-- Supplied material follows --

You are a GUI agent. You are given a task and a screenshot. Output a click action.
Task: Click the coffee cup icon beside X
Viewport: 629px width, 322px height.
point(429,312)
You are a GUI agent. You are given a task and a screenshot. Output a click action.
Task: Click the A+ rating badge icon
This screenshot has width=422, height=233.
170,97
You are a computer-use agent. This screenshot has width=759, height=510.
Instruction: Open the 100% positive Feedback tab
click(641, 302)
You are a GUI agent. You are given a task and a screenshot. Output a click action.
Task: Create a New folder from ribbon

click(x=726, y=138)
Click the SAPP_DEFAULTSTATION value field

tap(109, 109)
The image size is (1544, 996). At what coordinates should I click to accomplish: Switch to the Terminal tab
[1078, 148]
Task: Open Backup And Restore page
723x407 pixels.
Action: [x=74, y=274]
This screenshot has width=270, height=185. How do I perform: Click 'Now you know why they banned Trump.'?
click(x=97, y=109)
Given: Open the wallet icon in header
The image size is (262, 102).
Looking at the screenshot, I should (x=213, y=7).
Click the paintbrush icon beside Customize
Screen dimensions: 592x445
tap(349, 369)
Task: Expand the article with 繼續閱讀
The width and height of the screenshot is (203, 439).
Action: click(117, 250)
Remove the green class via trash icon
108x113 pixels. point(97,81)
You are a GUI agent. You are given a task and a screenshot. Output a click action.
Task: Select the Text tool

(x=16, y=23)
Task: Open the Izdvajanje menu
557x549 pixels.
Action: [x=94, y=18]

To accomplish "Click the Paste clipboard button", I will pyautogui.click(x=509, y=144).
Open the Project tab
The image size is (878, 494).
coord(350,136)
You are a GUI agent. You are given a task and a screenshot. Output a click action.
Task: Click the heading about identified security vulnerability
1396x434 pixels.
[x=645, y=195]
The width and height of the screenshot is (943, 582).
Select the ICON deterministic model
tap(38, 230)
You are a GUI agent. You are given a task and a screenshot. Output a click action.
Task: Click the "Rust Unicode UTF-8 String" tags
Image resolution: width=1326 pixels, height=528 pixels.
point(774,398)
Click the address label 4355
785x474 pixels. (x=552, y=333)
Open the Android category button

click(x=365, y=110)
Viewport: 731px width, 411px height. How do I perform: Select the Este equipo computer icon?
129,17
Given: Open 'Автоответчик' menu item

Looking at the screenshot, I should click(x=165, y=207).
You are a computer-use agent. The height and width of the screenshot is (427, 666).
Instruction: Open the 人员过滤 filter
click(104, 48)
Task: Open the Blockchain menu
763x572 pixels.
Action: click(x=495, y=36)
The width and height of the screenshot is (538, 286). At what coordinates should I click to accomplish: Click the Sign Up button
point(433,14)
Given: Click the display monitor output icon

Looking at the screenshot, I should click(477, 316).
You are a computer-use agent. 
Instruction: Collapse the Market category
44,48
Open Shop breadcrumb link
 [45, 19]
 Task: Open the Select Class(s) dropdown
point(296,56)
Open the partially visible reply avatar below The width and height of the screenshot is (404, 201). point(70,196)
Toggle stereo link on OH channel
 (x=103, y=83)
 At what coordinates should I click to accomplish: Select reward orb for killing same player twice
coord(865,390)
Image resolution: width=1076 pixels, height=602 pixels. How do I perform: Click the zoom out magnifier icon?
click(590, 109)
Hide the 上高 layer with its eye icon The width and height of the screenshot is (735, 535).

-- Supplied material concluded --

• **Task description**:
Every line of the data above that includes "with" should be listed.

• **Solution to this exercise**:
Task: Expand the article with 繼續閱讀
Hide the 上高 layer with its eye icon The width and height of the screenshot is (735, 535).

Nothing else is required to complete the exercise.